▸ **Provided data**:
* * * * * * *

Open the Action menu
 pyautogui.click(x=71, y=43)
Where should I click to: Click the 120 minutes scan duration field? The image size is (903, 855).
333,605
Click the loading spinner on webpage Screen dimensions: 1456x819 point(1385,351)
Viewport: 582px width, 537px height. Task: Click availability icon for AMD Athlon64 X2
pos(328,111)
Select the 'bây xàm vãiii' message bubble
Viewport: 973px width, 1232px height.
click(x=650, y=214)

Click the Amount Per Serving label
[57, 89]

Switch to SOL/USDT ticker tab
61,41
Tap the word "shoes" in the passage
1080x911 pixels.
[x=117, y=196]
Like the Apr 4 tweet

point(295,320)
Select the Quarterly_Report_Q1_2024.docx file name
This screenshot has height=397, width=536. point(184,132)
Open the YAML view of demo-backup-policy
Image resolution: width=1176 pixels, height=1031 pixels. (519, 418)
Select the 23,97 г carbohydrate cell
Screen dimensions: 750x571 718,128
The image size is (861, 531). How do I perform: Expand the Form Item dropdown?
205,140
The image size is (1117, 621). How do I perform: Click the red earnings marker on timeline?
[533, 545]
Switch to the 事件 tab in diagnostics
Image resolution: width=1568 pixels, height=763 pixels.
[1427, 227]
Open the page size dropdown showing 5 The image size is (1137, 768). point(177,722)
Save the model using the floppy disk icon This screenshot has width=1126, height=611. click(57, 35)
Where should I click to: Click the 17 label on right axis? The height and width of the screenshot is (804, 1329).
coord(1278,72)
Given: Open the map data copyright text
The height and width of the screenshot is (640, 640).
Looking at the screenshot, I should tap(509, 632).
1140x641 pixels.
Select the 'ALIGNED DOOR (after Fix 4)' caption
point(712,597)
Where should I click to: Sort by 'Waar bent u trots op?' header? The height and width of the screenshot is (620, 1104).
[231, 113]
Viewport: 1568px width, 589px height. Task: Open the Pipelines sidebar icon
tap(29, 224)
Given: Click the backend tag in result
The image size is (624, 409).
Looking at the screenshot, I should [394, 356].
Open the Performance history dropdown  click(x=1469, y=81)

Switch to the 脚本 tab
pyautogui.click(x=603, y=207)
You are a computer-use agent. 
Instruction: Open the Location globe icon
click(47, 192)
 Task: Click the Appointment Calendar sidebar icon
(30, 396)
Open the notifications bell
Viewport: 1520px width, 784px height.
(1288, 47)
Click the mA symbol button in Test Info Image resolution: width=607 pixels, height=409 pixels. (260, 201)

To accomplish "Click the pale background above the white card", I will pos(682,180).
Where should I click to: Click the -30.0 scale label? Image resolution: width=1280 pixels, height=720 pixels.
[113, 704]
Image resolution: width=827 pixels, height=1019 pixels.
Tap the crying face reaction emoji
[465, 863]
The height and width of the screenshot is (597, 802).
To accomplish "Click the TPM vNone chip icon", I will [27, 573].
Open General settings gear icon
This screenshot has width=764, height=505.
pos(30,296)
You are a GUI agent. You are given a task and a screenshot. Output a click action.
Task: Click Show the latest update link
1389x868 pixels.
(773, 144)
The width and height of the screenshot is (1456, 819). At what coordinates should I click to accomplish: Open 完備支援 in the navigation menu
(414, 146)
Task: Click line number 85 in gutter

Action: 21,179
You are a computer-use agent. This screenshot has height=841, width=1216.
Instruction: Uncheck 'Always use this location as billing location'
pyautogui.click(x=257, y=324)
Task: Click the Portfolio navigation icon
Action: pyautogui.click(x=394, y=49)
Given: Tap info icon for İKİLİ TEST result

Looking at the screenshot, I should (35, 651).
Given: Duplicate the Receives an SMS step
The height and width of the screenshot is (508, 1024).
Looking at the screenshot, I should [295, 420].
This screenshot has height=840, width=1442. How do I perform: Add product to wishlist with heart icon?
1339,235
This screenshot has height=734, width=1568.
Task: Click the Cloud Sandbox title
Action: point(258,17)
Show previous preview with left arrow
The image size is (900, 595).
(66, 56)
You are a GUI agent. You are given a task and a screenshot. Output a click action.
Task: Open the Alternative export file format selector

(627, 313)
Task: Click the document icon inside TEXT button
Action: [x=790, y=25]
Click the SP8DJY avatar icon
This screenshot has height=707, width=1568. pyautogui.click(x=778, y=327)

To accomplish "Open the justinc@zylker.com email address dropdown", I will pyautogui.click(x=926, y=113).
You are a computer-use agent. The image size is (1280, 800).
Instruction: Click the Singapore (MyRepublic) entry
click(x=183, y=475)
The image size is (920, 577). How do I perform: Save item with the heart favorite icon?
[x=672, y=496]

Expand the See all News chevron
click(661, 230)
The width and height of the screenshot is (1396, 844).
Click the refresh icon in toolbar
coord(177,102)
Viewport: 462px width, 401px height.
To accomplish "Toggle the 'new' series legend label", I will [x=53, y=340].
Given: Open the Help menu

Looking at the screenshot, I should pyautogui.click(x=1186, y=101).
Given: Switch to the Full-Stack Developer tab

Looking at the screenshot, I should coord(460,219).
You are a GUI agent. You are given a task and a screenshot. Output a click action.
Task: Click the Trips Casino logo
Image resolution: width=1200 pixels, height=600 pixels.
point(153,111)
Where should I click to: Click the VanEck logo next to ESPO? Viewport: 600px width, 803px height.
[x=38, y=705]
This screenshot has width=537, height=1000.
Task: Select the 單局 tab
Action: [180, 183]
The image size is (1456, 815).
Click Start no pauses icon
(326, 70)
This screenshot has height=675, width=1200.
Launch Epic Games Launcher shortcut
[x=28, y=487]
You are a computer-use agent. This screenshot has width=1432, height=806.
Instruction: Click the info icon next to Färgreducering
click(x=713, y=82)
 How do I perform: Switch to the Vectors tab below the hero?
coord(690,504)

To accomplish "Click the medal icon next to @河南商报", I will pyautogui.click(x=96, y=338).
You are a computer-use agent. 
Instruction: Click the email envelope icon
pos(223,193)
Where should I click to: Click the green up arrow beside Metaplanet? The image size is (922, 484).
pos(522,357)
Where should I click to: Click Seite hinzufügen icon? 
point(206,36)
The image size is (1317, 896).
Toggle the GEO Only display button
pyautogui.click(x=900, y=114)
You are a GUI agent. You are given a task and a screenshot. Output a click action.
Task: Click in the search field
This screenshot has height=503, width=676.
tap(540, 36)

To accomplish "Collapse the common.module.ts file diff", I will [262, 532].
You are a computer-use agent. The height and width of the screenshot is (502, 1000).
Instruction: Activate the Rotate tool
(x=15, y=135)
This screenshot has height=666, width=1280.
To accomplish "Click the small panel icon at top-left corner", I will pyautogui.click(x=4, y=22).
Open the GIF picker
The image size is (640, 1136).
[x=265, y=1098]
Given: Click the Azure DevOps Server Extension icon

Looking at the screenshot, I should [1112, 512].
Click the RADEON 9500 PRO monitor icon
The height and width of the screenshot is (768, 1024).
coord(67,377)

* * * * * * *

▸ **Set task**: Rewrite all of the rows above as a JSON list of strings, with each line as its own string. Leave out the blank lines.

▸ **Answer to the problem**:
[
  "Open the Action menu",
  " pyautogui.click(x=71, y=43)",
  "Where should I click to: Click the 120 minutes scan duration field? The image size is (903, 855).",
  "333,605",
  "Click the loading spinner on webpage Screen dimensions: 1456x819 point(1385,351)",
  "Viewport: 582px width, 537px height. Task: Click availability icon for AMD Athlon64 X2",
  "pos(328,111)",
  "Select the 'bây xàm vãiii' message bubble",
  "Viewport: 973px width, 1232px height.",
  "click(x=650, y=214)",
  "Click the Amount Per Serving label",
  "[57, 89]",
  "Switch to SOL/USDT ticker tab",
  "61,41",
  "Tap the word \"shoes\" in the passage",
  "1080x911 pixels.",
  "[x=117, y=196]",
  "Like the Apr 4 tweet",
  "point(295,320)",
  "Select the Quarterly_Report_Q1_2024.docx file name",
  "This screenshot has height=397, width=536. point(184,132)",
  "Open the YAML view of demo-backup-policy",
  "Image resolution: width=1176 pixels, height=1031 pixels. (519, 418)",
  "Select the 23,97 г carbohydrate cell",
  "Screen dimensions: 750x571 718,128",
  "The image size is (861, 531). How do I perform: Expand the Form Item dropdown?",
  "205,140",
  "The image size is (1117, 621). How do I perform: Click the red earnings marker on timeline?",
  "[533, 545]",
  "Switch to the 事件 tab in diagnostics",
  "Image resolution: width=1568 pixels, height=763 pixels.",
  "[1427, 227]",
  "Open the page size dropdown showing 5 The image size is (1137, 768). point(177,722)",
  "Save the model using the floppy disk icon This screenshot has width=1126, height=611. click(57, 35)",
  "Where should I click to: Click the 17 label on right axis? The height and width of the screenshot is (804, 1329).",
  "coord(1278,72)",
  "Given: Open the map data copyright text",
  "The height and width of the screenshot is (640, 640).",
  "Looking at the screenshot, I should tap(509, 632).",
  "1140x641 pixels.",
  "Select the 'ALIGNED DOOR (after Fix 4)' caption",
  "point(712,597)",
  "Where should I click to: Sort by 'Waar bent u trots op?' header? The height and width of the screenshot is (620, 1104).",
  "[231, 113]",
  "Viewport: 1568px width, 589px height. Task: Open the Pipelines sidebar icon",
  "tap(29, 224)",
  "Given: Click the backend tag in result",
  "The image size is (624, 409).",
  "Looking at the screenshot, I should [394, 356].",
  "Open the Performance history dropdown  click(x=1469, y=81)",
  "Switch to the 脚本 tab",
  "pyautogui.click(x=603, y=207)",
  "You are a computer-use agent. ",
  "Instruction: Open the Location globe icon",
  "click(47, 192)",
  " Task: Click the Appointment Calendar sidebar icon",
  "(30, 396)",
  "Open the notifications bell",
  "Viewport: 1520px width, 784px height.",
  "(1288, 47)",
  "Click the mA symbol button in Test Info Image resolution: width=607 pixels, height=409 pixels. (260, 201)",
  "To accomplish \"Click the pale background above the white card\", I will pos(682,180).",
  "Where should I click to: Click the -30.0 scale label? Image resolution: width=1280 pixels, height=720 pixels.",
  "[113, 704]",
  "Image resolution: width=827 pixels, height=1019 pixels.",
  "Tap the crying face reaction emoji",
  "[465, 863]",
  "The height and width of the screenshot is (597, 802).",
  "To accomplish \"Click the TPM vNone chip icon\", I will [27, 573].",
  "Open General settings gear icon",
  "This screenshot has width=764, height=505.",
  "pos(30,296)",
  "You are a GUI agent. You are given a task and a screenshot. Output a click action.",
  "Task: Click Show the latest update link",
  "1389x868 pixels.",
  "(773, 144)",
  "The width and height of the screenshot is (1456, 819). At what coordinates should I click to accomplish: Open 完備支援 in the navigation menu",
  "(414, 146)",
  "Task: Click line number 85 in gutter",
  "Action: 21,179",
  "You are a computer-use agent. This screenshot has height=841, width=1216.",
  "Instruction: Uncheck 'Always use this location as billing location'",
  "pyautogui.click(x=257, y=324)",
  "Task: Click the Portfolio navigation icon",
  "Action: pyautogui.click(x=394, y=49)",
  "Given: Tap info icon for İKİLİ TEST result",
  "Looking at the screenshot, I should (35, 651).",
  "Given: Duplicate the Receives an SMS step",
  "The height and width of the screenshot is (508, 1024).",
  "Looking at the screenshot, I should [295, 420].",
  "This screenshot has height=840, width=1442. How do I perform: Add product to wishlist with heart icon?",
  "1339,235",
  "This screenshot has height=734, width=1568.",
  "Task: Click the Cloud Sandbox title",
  "Action: point(258,17)",
  "Show previous preview with left arrow",
  "The image size is (900, 595).",
  "(66, 56)",
  "You are a GUI agent. You are given a task and a screenshot. Output a click action.",
  "Task: Open the Alternative export file format selector",
  "(627, 313)",
  "Task: Click the document icon inside TEXT button",
  "Action: [x=790, y=25]",
  "Click the SP8DJY avatar icon",
  "This screenshot has height=707, width=1568. pyautogui.click(x=778, y=327)",
  "To accomplish \"Open the justinc@zylker.com email address dropdown\", I will pyautogui.click(x=926, y=113).",
  "You are a computer-use agent. The image size is (1280, 800).",
  "Instruction: Click the Singapore (MyRepublic) entry",
  "click(x=183, y=475)",
  "The image size is (920, 577). How do I perform: Save item with the heart favorite icon?",
  "[x=672, y=496]",
  "Expand the See all News chevron",
  "click(661, 230)",
  "The width and height of the screenshot is (1396, 844).",
  "Click the refresh icon in toolbar",
  "coord(177,102)",
  "Viewport: 462px width, 401px height.",
  "To accomplish \"Toggle the 'new' series legend label\", I will [x=53, y=340].",
  "Given: Open the Help menu",
  "Looking at the screenshot, I should pyautogui.click(x=1186, y=101).",
  "Given: Switch to the Full-Stack Developer tab",
  "Looking at the screenshot, I should coord(460,219).",
  "You are a GUI agent. You are given a task and a screenshot. Output a click action.",
  "Task: Click the Trips Casino logo",
  "Image resolution: width=1200 pixels, height=600 pixels.",
  "point(153,111)",
  "Where should I click to: Click the VanEck logo next to ESPO? Viewport: 600px width, 803px height.",
  "[x=38, y=705]",
  "This screenshot has width=537, height=1000.",
  "Task: Select the 單局 tab",
  "Action: [180, 183]",
  "The image size is (1456, 815).",
  "Click Start no pauses icon",
  "(326, 70)",
  "This screenshot has height=675, width=1200.",
  "Launch Epic Games Launcher shortcut",
  "[x=28, y=487]",
  "You are a computer-use agent. This screenshot has width=1432, height=806.",
  "Instruction: Click the info icon next to Färgreducering",
  "click(x=713, y=82)",
  " How do I perform: Switch to the Vectors tab below the hero?",
  "coord(690,504)",
  "To accomplish \"Click the medal icon next to @河南商报\", I will pyautogui.click(x=96, y=338).",
  "You are a computer-use agent. ",
  "Instruction: Click the email envelope icon",
  "pos(223,193)",
  "Where should I click to: Click the green up arrow beside Metaplanet? The image size is (922, 484).",
  "pos(522,357)",
  "Where should I click to: Click Seite hinzufügen icon? ",
  "point(206,36)",
  "The image size is (1317, 896).",
  "Toggle the GEO Only display button",
  "pyautogui.click(x=900, y=114)",
  "You are a GUI agent. You are given a task and a screenshot. Output a click action.",
  "Task: Click in the search field",
  "This screenshot has height=503, width=676.",
  "tap(540, 36)",
  "To accomplish \"Collapse the common.module.ts file diff\", I will [262, 532].",
  "You are a computer-use agent. The height and width of the screenshot is (502, 1000).",
  "Instruction: Activate the Rotate tool",
  "(x=15, y=135)",
  "This screenshot has height=666, width=1280.",
  "To accomplish \"Click the small panel icon at top-left corner\", I will pyautogui.click(x=4, y=22).",
  "Open the GIF picker",
  "The image size is (640, 1136).",
  "[x=265, y=1098]",
  "Given: Click the Azure DevOps Server Extension icon",
  "Looking at the screenshot, I should [1112, 512].",
  "Click the RADEON 9500 PRO monitor icon",
  "The height and width of the screenshot is (768, 1024).",
  "coord(67,377)"
]